[dpdk-dev] [PATCH v2 2/4] net/mlx4: spawn rdma-core dependency plug-in

Marcelo Ricardo Leitner mleitner at redhat.com
Sun Jan 28 12:17:49 CET 2018


Hi Shahaf,

On Sun, Jan 28, 2018 at 09:04:36AM +0000, Shahaf Shuler wrote:
> Hi Marcelo, 
> 
> Saturday, January 27, 2018 5:03 PM, Marcelo Ricardo Leitner:
> > On Fri, Jan 26, 2018 at 03:19:00PM +0100, Adrien Mazarguil wrote:
> > ...
> > > +static int
> > > +mlx4_glue_init(void)
> > > +{
> > > +	char file[] = "/tmp/" MLX4_DRIVER_NAME "_XXXXXX";
> > > +	int fd = mkstemp(file);
> > ...
> > > +	while (off != mlx4_glue_lib_size) {
> > > +		ssize_t ret;
> > > +
> > > +		ret = write(fd, (const uint8_t *)mlx4_glue_lib + off,
> > > +			    mlx4_glue_lib_size - off);
> > > +		if (ret == -1) {
> > > +			if (errno != EINTR) {
> > > +				rte_errno = errno;
> > > +				goto glue_error;
> > > +			}
> > > +			ret = 0;
> > > +		}
> > > +		off += ret;
> > > +	}
> > > +	close(fd);
> > > +	fd = -1;
> > > +	handle = dlopen(file, RTLD_LAZY);
> > > +	unlink(file);
> > 
> > This is a potential security issue. There are no guarantees that the file
> > dlopen() will open is the file that was just written above.

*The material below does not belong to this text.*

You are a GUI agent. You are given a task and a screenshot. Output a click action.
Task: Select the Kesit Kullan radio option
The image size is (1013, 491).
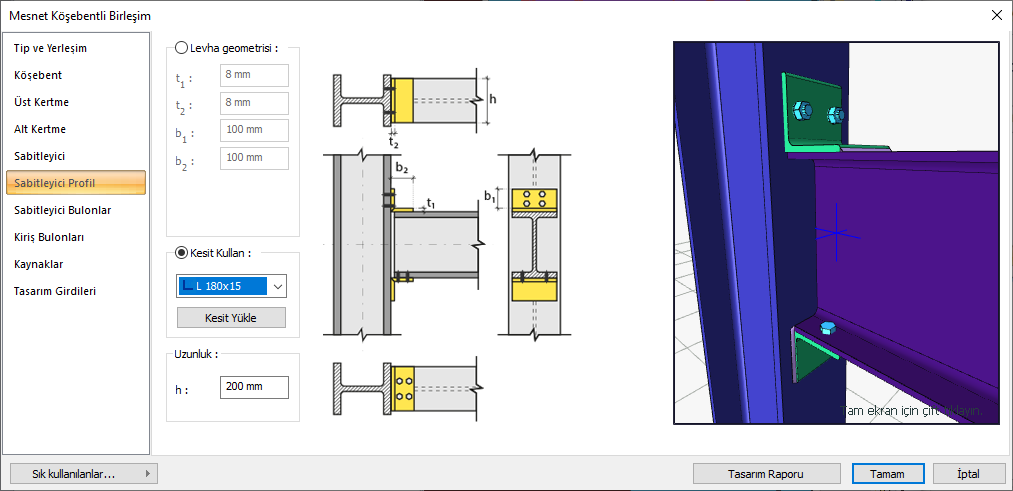[x=181, y=253]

It could have been
> > changed by something else in between.
> 
> Can you further explain what are the potential risks you want to
> protect from?

It is different in some aspects,

> I think this issue is not different from regular file protection
> under Linux. 

in regular files we can ensure the right selinux contexts and
permissions are set, which is not the case here.

/usr could be even mounted as R/O and files just loaded from there,
while with this approach you're allocating a new file on a temporary
dir, which potentially is using extra RAM memory to store it and then
load it.

> 
> If the DPDK process ran by root, then this approach is no less
> secure than the previous version of the patches that dlopen the
> /usr/lib/libibverbs.so and /usr/lib/libmlx5.so.  root can also
> change them before the dlopen. 

Maybe, and though that probably would leave traces in the system that
that happened.

> In fact in terms of security, root user can intentionally damage the
> system in many other ways.

And a SELinux (mis)configuration could grant (unexpected) write access
to the file for some other, non-root, user.

> 
> If the DPDK process ran by regular user X, then the only users that
> are allowed to modify the file created are user X and possibly root.
> Other users will not have write permission to it.
> if the same user change this temporary file, then it damages itself
> only, as the DPDK process run by it will probably won't lunch. 

Let's work this from the other PoV: why embed the library in dpdk
binary? How is it any more stable than regular libraries?

If it's just to hide it from rpm dependency generator, there is
probably a cleaner way to do it. For example, packaging the lib in a
sub-package, or maybe some more tricky rpm macro.